The value and impact of Streaming Depth Imaging (SDI) is demonstrated using field data with imbedded synthetic signals. The real noise in the field data is required for valid testing of the method because reflectivity noise and coherent surface wave noise dominate passive data and cannot be easily modeled. These noises are suppressed using the trace filtering workflow that includes cepstral filtering and low cut frequency bandpass. The cepstral filter is the most important noise suppression filter employed. SDI fails when using traces that do not have noise suppression. However, the increase in the signal to noise is proportional to the integration time for images computed with SDI using traces that have high quality noise suppression. The combined gain in signal to noise for trace filtering and SDI is more than 25 decibels compared to images computed using the unfiltered field traces and without SDI.
Streaming Depth Imaging (SDI) uses the passive seismic traces recorded over the reservoir area before drilling and after noise suppression to image seismic emissions from the reservoir depth. Maps of the natural fractures in the rocks are extracted from these image volumes and the image volumes are used to: determine the location of fracture permeability zones before drilling; predict frac treatment performance; and predict the locations of best potential production in unconventional reservoirs along proposed well paths.
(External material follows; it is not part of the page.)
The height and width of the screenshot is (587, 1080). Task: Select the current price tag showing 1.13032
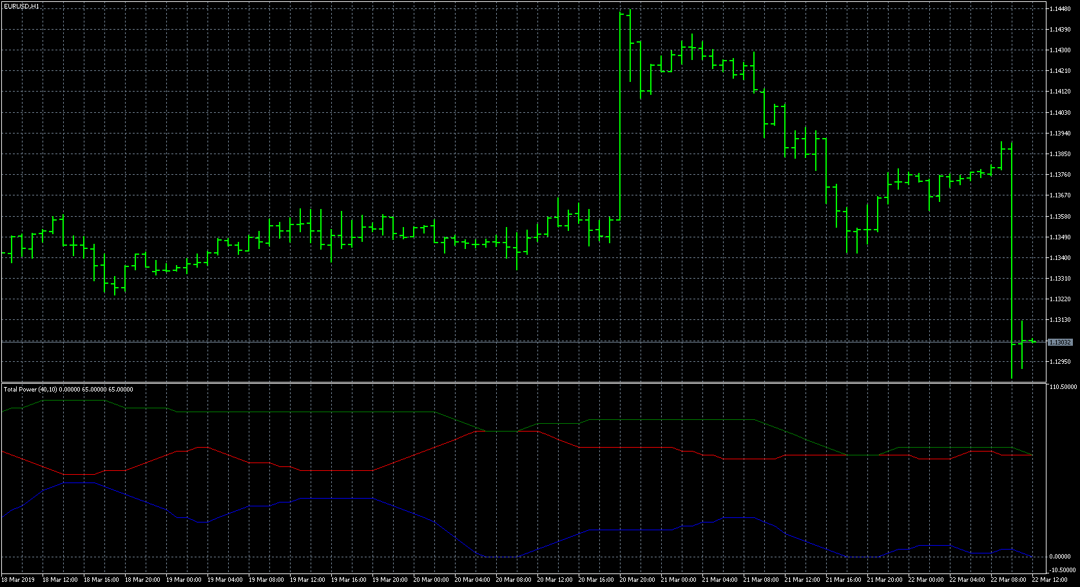pyautogui.click(x=1061, y=343)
Imaging the fractures in the reservoir rock volumes using passive seismic data reveals: the zones of high fracturing in a fractured reservoir in Colombia; zones of fracture permeability in the Eagle Ford; and zones of fractures in the New Albany Shale that control the frac treatment performance. Imaging the fractures before drilling shows the zones of best production and the predicted results are confirmed by subsequent drilling.
Imaging the very weak signals emitted from the reservoir, requires the use of high quality trace filtering to suppress noise. The objective of the processing is to suppress reflectivity noise and surface wave noise without modifying the phase of the signal waveforms that are emitted at depth and travel to the receivers at the surface. Using a trace filtering workflow that includes cepstral filtering and low cut band pass, combined with SDI increases the Signal-to-Noise (S/N) ratio in the images by up to 25 dB compared to the S/N ratio for images computed using unfiltered the field data.